Stateful transformations in Spark Streaming — Part 1 | Spark Streaming Session 3

Ankur Ranjan
6 min readFeb 26, 2023

In the previous article of this series i.e. Spark Streaming in layman’s terms we have understood the following things.

  1. Different streaming sources
  2. Stateful vs Stateless transformation

For those who are reading this article without reading the previous article of this series, I recommend reading the last article or watching the video before starting this article. This will give you a better understanding of all spark streaming concepts.

I also created a YouTube video for the same concepts. Please follow these links.

Useful links:

Here in this session, we will mainly focus on the following stateful transformations.

  • updateStateByKey (This Article)
  • reduceByKeyAndWindow (Next Article)

These functions will help you to understand the stateful transformation in an easy way.

So let’s start and discuss these concepts in very layman’s terms.

Before understanding these examples let’s quickly recall the meaning of stateful transformations.

Stateful Transformation

Stateful transformation is a particular property of s park streaming, it enables us to maintain the state between micro-batches. In other words, it maintains the state across a period of time, which can be as long as an entire session of streaming jobs.

We mostly achieved this by creating checkpoints on streaming applications.

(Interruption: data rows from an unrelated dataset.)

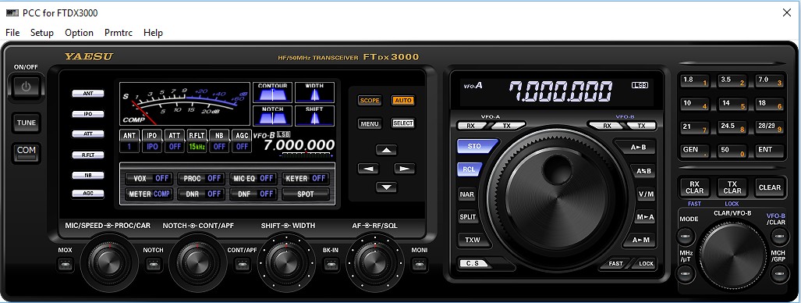
Task: Open the METER COMP selector
Action: (x=148, y=194)
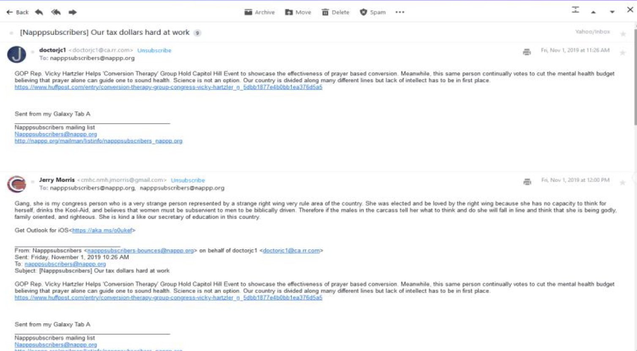This screenshot has height=351, width=637.
Task: Archive this conversation
Action: pyautogui.click(x=260, y=12)
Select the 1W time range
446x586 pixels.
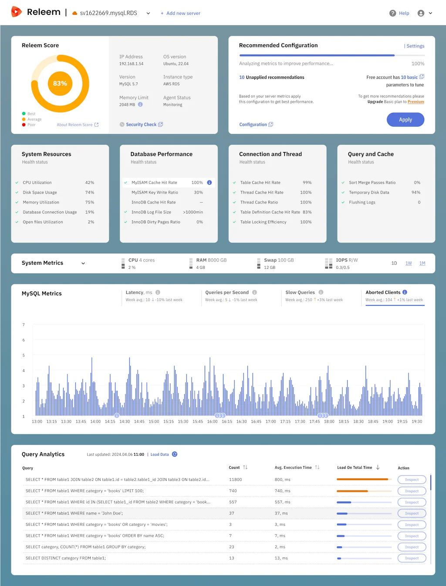tap(409, 263)
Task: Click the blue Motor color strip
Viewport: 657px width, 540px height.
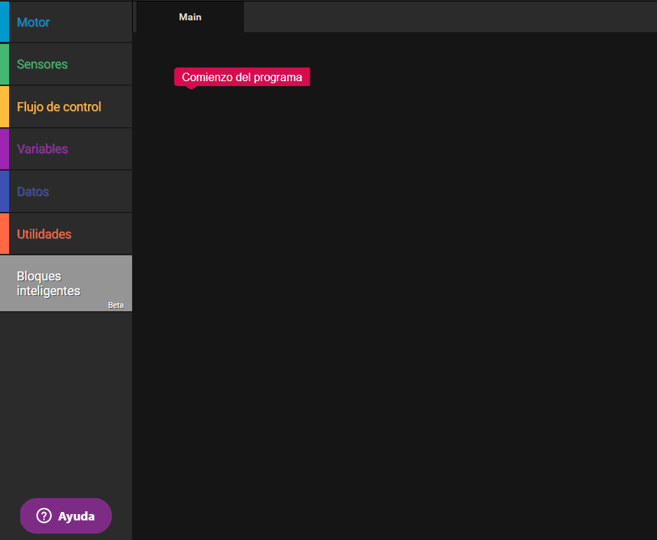Action: coord(4,22)
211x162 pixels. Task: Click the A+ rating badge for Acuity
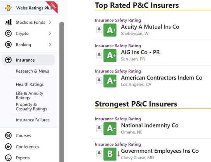[110, 30]
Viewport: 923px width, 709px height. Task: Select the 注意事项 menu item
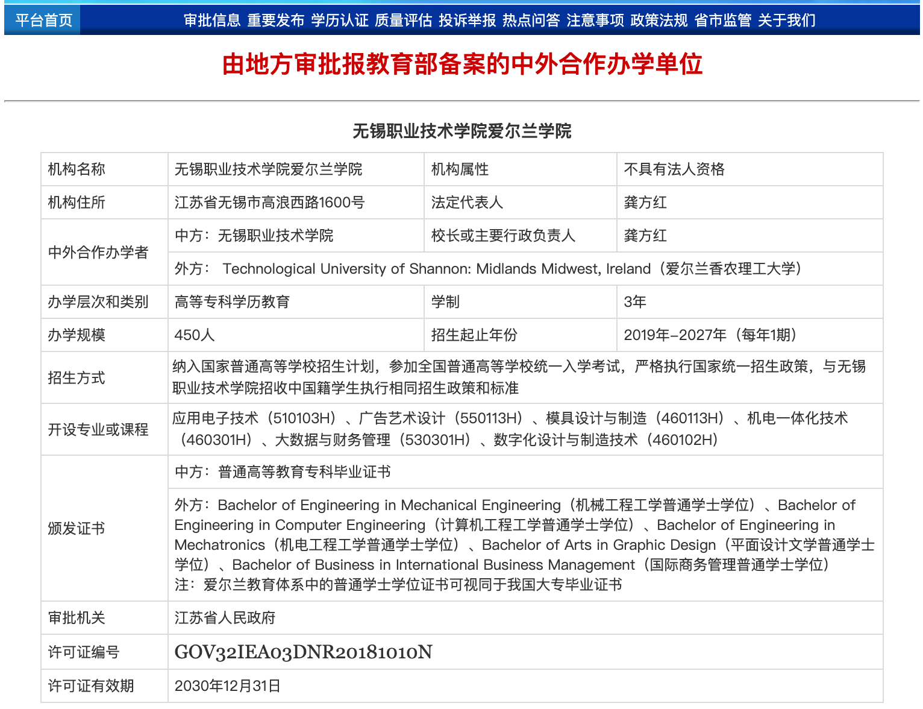(595, 20)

If we understand it in simple terms then using stateful transformation we can use some data from the previous batch to generate the results for a new batch.

Let me try to make you understand the above concept using one simple example too.

  • Let’s consider, you have a streaming application which runs for 12 hours continuously.
  • Suppose our batch interval is of 5 minutes. It means that a new RDD will be created every 5 minutes.
  • So during the entire stream, we will have 144 RDD.
  • It’s simple mathematics.
  • 12 hours = 12 * 60 = 720 minutes.
  • 720 minutes / 5 minutes = 144 RDD
  • Now let’s suppose we wanted to create a running sum then we need information about the previous states too. It is because it is a streaming application. At one point in time, you will only have some data. Some of the data might have already come or some might be coming in the next batch duration.

There can be two scenarios here.

  • We might be interested in calculating the running sum of the entire stream i.e. 12 hours.
  • Or, the last 30 minutes. It means that we are interested in the last 6 RDDs always. For this type of requirement, we use the concept of sliding interval and window size. Please check my previous article to understand the concept of sliding interval and window size.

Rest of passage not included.